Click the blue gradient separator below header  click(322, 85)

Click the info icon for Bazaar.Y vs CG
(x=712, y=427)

═══

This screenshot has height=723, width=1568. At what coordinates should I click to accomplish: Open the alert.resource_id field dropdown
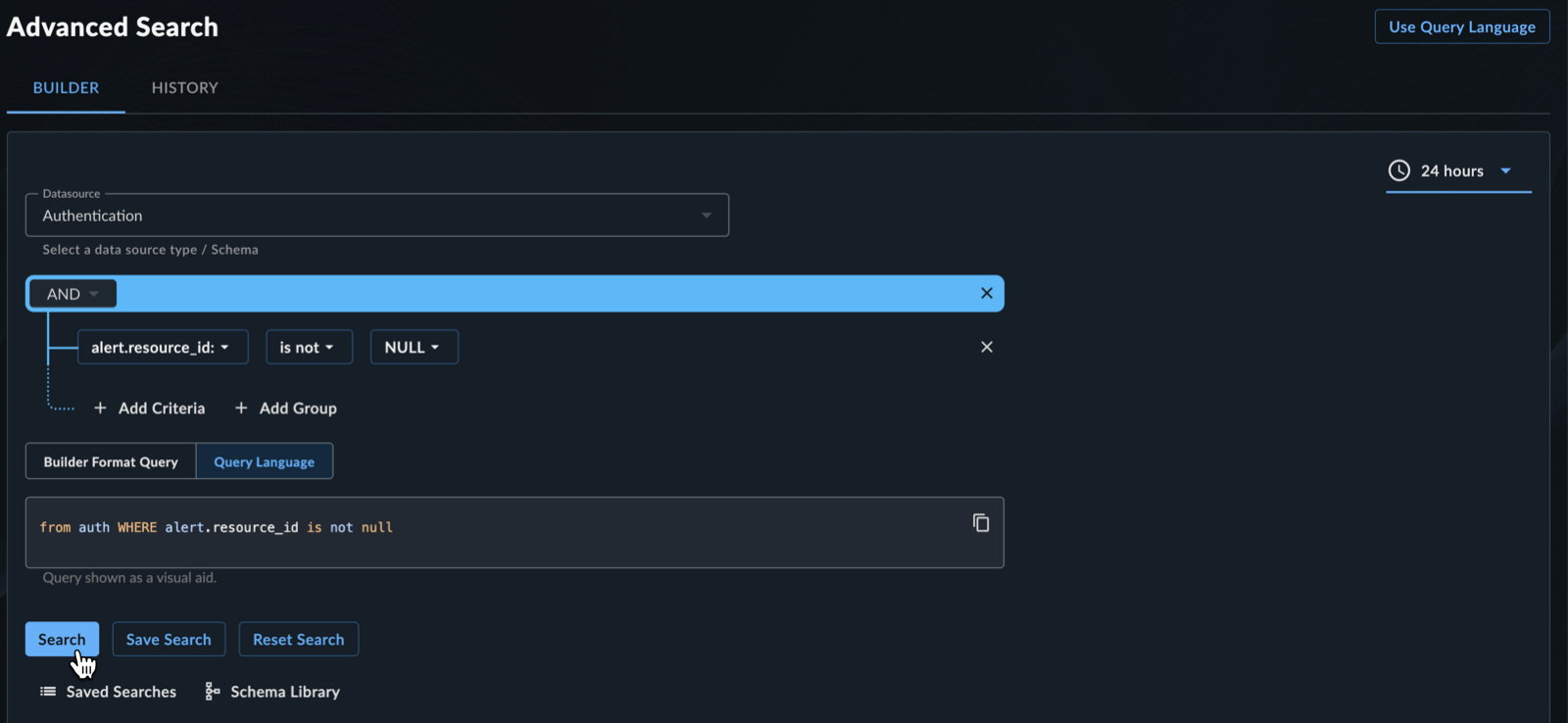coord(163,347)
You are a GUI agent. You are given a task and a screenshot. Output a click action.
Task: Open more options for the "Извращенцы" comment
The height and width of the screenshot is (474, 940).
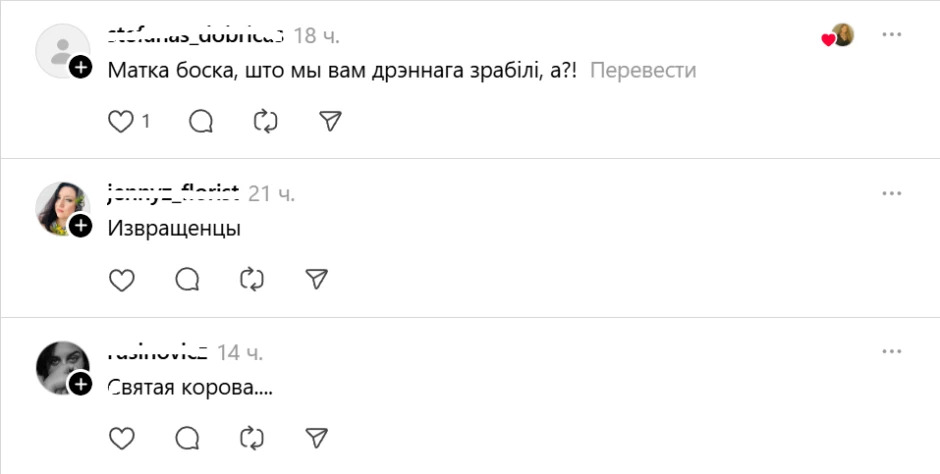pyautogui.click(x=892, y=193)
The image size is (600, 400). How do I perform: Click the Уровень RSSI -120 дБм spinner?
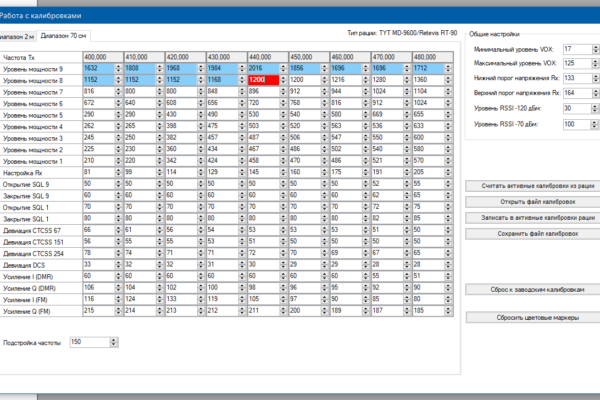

═══

● Stated task
How many lines of the listing above contain the string "screenshot", matching case exactly? Reply with the number only.

● Exercise response
3